#### YOUR GOAL
Print out the whole listing below exactly as it is written.
═══ EXTRACTED RECORDS
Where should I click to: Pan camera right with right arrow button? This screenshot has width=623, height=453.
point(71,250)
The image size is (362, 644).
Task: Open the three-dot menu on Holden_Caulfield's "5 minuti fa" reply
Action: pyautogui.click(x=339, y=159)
══════
#### ANSWER BELOW
Where should I click to: Pan camera right with right arrow button? This screenshot has width=623, height=453.
point(71,250)
The image size is (362, 644).
Task: Open the three-dot menu on Holden_Caulfield's "5 minuti fa" reply
Action: pyautogui.click(x=339, y=159)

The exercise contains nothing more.